§ **What to work on**
Go through the data and count each line that has the string "will". Give that count alone.
● ● ● ● ●
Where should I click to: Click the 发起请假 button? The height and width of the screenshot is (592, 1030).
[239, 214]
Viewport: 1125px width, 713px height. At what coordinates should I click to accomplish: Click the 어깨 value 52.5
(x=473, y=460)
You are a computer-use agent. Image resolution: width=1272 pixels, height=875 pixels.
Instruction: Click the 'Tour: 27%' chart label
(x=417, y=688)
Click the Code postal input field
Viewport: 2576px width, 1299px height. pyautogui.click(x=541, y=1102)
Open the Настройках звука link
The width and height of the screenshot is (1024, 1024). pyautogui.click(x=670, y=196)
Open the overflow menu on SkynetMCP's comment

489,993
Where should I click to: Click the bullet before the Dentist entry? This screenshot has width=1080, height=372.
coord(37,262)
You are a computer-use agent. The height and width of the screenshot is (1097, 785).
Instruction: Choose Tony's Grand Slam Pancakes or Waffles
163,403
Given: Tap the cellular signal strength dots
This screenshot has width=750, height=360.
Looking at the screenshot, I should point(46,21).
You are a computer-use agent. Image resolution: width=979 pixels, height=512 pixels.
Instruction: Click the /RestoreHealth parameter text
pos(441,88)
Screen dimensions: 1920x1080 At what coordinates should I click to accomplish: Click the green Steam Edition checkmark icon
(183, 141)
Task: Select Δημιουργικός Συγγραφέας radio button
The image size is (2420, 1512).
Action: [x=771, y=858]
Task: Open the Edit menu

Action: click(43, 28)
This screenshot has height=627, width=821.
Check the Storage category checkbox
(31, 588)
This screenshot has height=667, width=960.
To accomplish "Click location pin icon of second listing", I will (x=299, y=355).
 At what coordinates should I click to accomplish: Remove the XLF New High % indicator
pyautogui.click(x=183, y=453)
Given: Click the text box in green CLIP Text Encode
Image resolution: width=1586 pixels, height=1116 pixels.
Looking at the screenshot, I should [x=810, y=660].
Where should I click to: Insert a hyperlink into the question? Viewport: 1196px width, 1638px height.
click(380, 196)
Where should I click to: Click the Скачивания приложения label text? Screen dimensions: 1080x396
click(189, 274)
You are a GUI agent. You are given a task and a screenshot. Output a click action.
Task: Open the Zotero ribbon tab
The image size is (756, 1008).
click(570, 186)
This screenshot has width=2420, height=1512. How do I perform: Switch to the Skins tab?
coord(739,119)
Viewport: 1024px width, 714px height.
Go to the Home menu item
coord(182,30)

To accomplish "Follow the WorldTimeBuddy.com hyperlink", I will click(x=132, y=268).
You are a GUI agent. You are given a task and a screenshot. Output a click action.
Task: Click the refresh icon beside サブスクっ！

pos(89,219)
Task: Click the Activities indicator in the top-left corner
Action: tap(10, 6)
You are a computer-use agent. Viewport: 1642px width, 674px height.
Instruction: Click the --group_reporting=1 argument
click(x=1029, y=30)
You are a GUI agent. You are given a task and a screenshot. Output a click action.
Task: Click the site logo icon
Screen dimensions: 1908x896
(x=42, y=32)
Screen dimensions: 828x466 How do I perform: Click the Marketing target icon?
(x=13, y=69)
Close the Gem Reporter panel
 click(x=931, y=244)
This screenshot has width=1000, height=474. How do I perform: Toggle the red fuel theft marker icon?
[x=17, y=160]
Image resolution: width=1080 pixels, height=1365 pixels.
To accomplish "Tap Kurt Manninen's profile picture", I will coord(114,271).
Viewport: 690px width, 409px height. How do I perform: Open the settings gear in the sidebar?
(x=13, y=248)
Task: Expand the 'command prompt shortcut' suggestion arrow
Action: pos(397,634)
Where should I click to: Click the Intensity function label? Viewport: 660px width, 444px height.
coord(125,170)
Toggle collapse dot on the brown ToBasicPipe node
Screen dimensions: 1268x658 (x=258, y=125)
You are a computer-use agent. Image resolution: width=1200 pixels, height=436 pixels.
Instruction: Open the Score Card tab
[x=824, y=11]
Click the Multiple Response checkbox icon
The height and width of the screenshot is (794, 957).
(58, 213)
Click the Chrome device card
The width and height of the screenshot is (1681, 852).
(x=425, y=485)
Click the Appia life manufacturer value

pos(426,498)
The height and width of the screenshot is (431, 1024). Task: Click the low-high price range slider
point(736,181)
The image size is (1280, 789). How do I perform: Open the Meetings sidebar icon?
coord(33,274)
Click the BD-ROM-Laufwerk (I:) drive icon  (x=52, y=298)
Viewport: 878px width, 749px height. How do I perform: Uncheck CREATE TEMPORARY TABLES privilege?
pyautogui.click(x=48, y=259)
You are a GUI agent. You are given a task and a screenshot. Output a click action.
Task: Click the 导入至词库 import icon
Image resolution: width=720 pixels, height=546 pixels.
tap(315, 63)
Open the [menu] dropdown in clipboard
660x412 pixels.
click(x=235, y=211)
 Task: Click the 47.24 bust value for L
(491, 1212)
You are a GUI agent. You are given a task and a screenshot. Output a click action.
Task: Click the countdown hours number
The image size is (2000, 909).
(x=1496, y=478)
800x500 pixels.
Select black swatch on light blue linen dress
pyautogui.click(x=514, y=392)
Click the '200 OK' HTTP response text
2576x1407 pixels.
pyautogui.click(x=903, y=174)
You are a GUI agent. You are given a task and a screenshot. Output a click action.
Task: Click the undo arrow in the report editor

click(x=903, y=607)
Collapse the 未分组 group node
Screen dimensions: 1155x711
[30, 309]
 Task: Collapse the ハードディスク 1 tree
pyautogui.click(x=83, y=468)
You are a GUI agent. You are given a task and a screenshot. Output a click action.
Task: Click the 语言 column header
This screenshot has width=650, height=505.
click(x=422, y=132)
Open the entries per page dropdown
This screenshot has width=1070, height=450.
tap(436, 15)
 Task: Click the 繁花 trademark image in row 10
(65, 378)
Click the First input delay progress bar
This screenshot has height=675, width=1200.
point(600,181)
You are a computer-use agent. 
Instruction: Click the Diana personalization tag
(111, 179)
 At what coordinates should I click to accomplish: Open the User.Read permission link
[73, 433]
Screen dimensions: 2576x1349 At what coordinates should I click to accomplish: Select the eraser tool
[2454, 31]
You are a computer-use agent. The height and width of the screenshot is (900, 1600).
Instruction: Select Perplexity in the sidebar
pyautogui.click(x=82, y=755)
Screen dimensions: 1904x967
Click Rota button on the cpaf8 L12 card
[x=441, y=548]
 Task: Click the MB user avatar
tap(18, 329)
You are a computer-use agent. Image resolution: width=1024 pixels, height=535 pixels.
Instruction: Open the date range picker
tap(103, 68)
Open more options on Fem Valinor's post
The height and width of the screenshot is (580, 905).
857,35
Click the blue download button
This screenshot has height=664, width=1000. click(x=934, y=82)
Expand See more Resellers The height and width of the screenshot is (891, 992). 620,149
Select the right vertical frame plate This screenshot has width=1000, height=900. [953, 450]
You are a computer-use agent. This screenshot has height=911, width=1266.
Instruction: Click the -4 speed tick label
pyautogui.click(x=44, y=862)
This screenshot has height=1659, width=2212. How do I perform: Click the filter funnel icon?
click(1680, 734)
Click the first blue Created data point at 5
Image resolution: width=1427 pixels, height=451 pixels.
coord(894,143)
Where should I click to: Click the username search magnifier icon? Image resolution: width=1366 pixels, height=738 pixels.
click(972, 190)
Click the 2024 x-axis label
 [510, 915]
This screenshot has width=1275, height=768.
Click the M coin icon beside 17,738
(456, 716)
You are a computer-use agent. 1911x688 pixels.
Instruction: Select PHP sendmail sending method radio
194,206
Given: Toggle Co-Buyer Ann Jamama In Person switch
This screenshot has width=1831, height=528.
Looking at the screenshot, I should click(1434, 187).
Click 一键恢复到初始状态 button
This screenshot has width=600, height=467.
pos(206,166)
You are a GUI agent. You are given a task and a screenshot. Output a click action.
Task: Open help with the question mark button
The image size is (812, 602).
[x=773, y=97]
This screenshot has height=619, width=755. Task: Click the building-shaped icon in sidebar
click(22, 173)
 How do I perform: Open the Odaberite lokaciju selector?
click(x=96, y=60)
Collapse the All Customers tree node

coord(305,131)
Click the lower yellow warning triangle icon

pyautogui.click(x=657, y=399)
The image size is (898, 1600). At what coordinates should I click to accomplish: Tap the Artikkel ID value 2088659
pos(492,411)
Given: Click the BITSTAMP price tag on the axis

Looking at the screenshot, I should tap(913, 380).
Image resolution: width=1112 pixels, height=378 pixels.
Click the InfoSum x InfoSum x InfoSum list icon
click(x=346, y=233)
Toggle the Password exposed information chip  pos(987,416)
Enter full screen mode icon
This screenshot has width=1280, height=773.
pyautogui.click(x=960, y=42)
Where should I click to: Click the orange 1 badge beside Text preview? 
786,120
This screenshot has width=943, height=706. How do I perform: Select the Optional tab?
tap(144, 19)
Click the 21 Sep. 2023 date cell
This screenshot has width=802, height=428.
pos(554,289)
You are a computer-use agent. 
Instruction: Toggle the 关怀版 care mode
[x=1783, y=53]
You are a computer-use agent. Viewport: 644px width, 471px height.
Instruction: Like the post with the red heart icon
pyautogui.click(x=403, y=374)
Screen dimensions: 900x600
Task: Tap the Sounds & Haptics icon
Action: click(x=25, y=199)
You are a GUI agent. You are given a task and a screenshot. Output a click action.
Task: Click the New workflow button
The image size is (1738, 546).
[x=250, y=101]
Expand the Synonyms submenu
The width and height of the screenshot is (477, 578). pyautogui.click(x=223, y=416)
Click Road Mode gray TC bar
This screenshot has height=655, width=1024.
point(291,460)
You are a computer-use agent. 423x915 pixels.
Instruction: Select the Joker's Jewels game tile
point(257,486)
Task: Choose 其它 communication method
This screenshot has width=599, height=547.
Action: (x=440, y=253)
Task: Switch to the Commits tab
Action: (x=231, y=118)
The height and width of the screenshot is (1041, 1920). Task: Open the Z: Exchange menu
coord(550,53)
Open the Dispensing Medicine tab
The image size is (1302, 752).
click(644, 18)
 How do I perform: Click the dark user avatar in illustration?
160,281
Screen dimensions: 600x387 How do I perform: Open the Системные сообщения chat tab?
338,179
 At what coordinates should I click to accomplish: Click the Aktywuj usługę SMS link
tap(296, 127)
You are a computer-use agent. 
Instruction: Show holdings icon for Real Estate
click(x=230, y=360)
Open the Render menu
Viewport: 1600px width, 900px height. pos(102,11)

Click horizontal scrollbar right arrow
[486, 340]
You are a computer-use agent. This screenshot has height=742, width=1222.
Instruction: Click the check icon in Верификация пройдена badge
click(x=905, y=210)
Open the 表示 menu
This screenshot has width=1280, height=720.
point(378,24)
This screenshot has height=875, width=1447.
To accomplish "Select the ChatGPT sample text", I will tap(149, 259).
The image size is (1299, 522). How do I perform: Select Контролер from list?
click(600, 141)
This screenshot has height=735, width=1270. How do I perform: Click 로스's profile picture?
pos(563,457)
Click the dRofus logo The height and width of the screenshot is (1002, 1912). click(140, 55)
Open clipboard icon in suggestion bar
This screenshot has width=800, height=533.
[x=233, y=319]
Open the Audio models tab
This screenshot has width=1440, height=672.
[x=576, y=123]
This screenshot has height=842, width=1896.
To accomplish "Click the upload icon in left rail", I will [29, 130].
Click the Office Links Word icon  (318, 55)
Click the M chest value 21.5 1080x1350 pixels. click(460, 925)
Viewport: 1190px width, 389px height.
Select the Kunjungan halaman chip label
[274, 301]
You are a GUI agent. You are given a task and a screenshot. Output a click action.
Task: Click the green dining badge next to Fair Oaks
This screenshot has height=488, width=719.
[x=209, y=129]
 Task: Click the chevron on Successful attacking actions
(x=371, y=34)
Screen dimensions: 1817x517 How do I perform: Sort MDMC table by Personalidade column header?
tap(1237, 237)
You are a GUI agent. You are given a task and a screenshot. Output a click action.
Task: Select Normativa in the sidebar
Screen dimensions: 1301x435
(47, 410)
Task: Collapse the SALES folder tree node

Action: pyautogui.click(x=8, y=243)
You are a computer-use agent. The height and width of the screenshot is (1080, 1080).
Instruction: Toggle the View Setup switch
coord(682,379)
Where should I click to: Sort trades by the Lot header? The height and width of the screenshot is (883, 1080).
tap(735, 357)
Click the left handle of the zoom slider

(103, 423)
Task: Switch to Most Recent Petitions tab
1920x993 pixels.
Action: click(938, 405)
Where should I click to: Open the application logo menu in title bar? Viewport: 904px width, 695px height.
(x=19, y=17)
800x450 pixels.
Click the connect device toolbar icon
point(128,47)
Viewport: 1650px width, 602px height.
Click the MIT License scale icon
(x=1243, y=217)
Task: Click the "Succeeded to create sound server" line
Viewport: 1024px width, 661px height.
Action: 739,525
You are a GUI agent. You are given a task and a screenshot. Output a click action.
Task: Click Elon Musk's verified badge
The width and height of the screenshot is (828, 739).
● ● ● ● ●
§ **Response for this exercise**
5